*** Opening Exercise data ***
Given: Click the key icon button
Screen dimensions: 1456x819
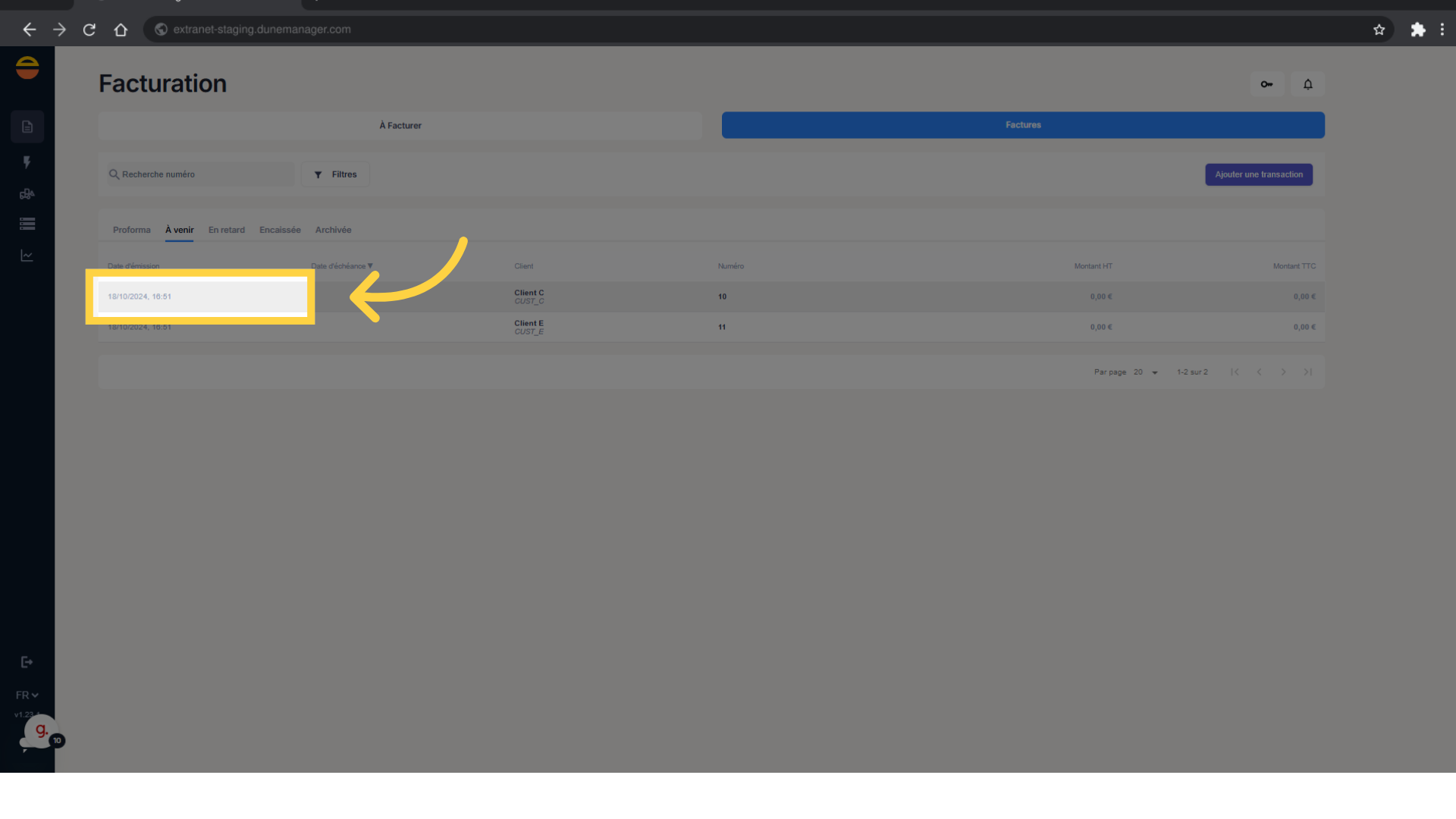Looking at the screenshot, I should click(x=1266, y=84).
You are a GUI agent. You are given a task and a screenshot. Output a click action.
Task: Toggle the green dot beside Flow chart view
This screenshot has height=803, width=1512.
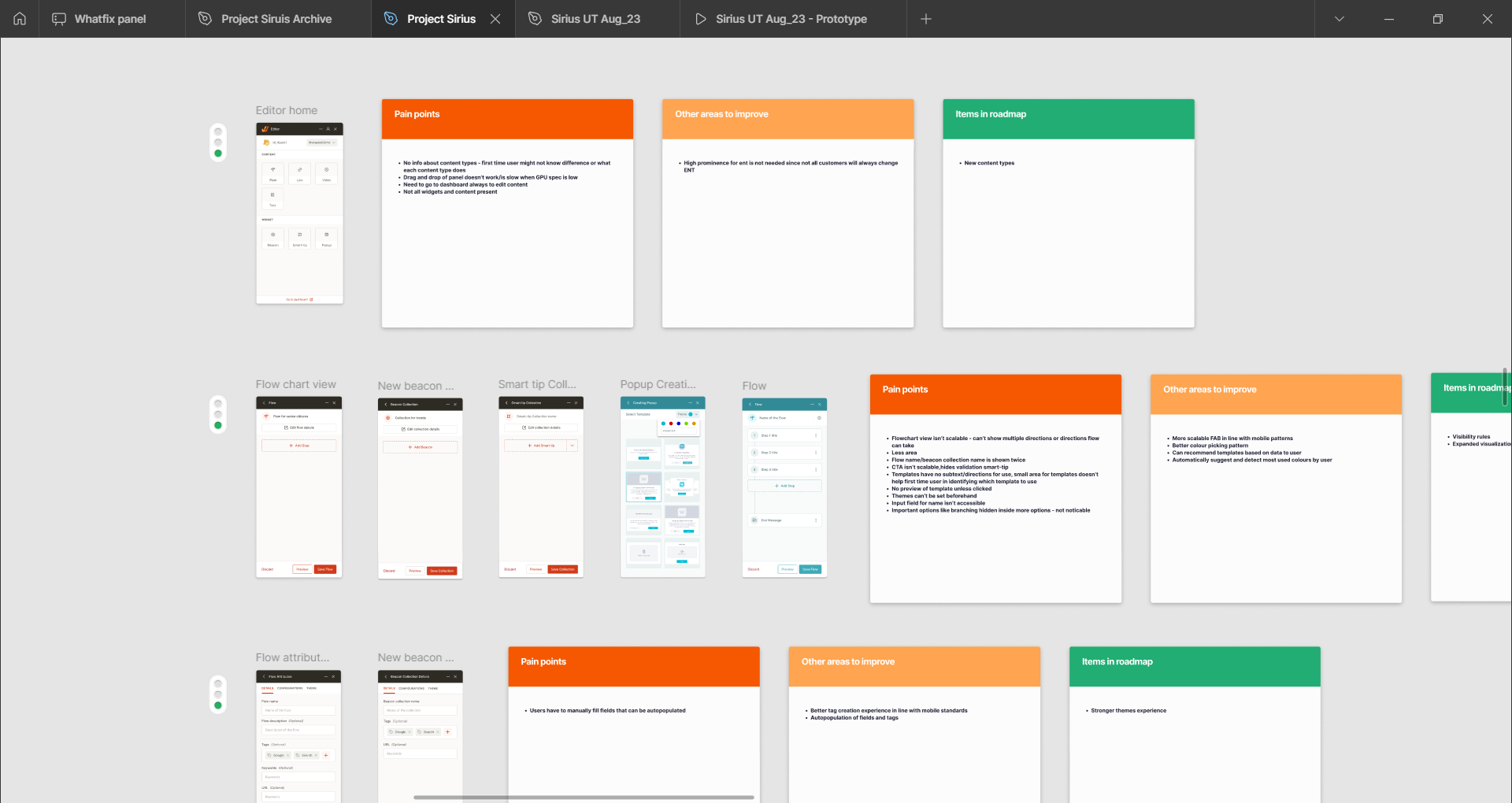pos(217,425)
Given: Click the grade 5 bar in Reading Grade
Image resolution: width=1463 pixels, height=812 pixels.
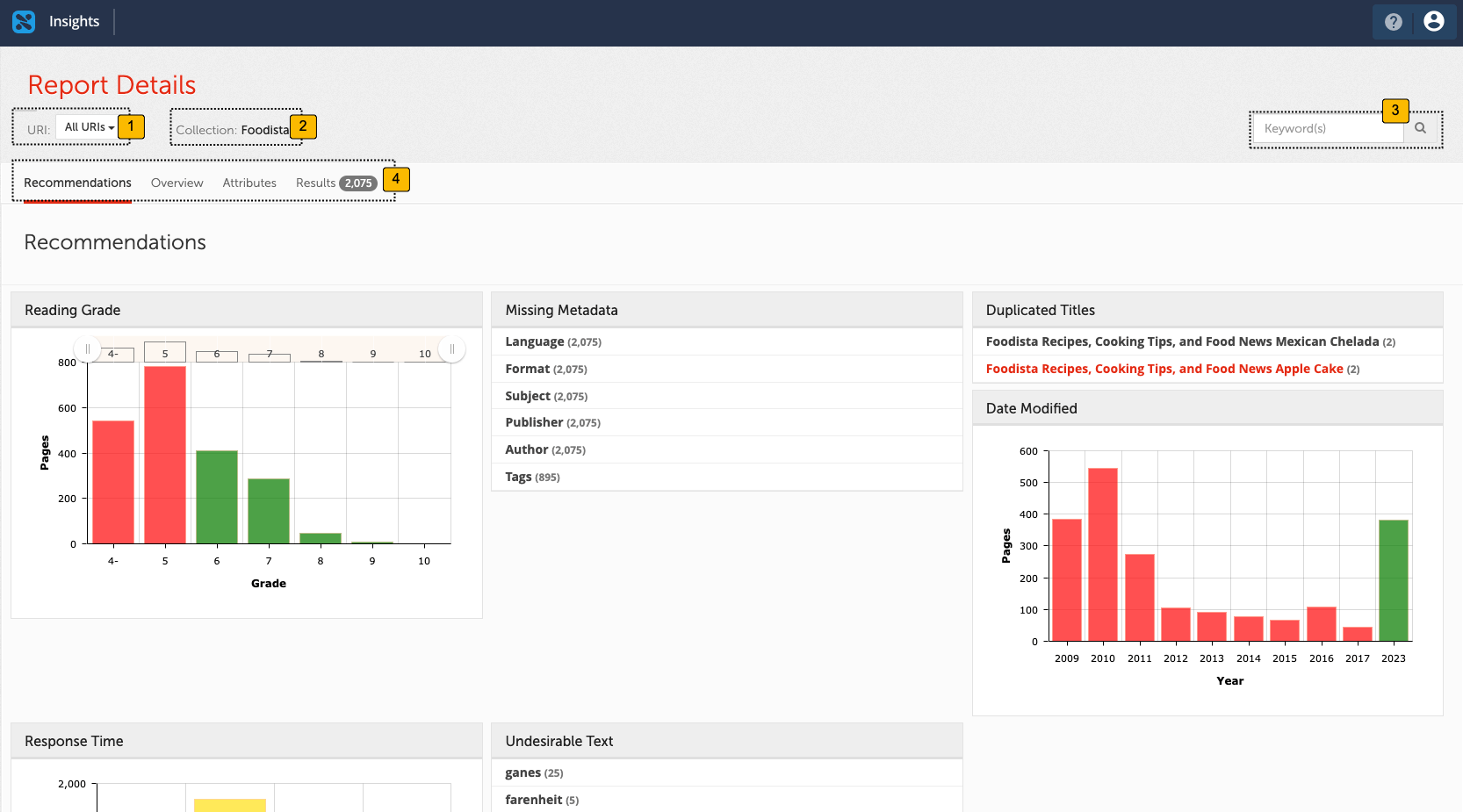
*** Closing Exercise data ***
_Exercise aim_
Only exact duplicates of the lines from the one containing "You are a GUI" through the final line of the entries, both included, are needed, with pictures left out.

_Solution to this task_
You are a GUI agent. You are given a task and a screenshot. Output a click action.
Task: Toggle the green dot beside Flow chart view
This screenshot has height=803, width=1512.
pos(217,425)
Given: Click the grade 5 bar in Reading Grade
Image resolution: width=1463 pixels, height=812 pixels.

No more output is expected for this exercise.